Magnetic materials are used to make magnets that produce magnetic fields around them. A magnetic field is due to magnetic material or to moving charges. If you place a magnet in a magnetic field (near a magnet for example), it will either be attracted or repelled. Moving charges may also be attracted or repelled by magnets.
Magnetic field lines of a magnet appear to emerge from the north pole and enter from the south pole. In fact they form closed loops with neither a starting nor a finishing point.
A magnet has tow poles: north (N) and south (S) and is therefore called a dipole. If two magnets are held close to each other, they will rotate so that the north and south poles attract each other. Magnets also attract and repel each other: like poles, north and north or south and south, repel each other and unlike poles, south and north, attract each other. We note here similarities with electric charges.

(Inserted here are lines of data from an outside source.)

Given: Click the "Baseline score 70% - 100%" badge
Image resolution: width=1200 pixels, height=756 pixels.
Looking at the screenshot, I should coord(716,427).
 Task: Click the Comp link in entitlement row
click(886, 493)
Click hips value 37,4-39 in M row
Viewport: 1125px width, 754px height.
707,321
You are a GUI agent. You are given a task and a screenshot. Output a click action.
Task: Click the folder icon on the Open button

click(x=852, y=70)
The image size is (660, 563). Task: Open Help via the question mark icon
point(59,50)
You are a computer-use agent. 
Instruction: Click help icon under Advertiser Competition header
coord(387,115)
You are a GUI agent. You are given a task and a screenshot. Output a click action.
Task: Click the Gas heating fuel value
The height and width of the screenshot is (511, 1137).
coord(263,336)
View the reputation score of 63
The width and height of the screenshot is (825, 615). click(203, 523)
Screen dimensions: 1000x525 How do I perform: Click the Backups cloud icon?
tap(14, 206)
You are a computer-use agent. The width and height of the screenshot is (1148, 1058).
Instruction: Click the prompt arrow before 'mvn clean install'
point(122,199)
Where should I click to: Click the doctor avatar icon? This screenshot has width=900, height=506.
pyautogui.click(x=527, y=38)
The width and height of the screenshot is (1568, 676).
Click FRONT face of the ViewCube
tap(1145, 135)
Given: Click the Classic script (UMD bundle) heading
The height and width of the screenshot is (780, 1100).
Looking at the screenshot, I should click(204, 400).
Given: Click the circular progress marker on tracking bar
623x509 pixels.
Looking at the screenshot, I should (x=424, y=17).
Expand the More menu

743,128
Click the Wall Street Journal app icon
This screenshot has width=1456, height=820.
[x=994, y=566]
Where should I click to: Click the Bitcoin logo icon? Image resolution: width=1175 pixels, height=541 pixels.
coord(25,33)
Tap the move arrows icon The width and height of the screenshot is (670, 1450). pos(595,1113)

A magnetic field is characterized by its direction and magnitude and therefore is a vector quantity. A magnetic field is represented by magnetic field lines emerging from north pole of the magnet and converging towards its south pole. (see figure below). At each point in space where a magnetic field id present, the magnetic field itself (a vector quantity) is tangent to the field lines.
A Magnetic compass is a small magnet, marked at both ends north (N) and south (S), mounted on a small frictionless rod so that it rotates easily. It is used to detect magnetic fields in general. Early practical applications of magnetic compasses was in indicating directions using the earth magnetic fields.
In SI units, the unit of magnetic field is the Tesla which is equivalent to (Newton × second) / (Coulomb × meter).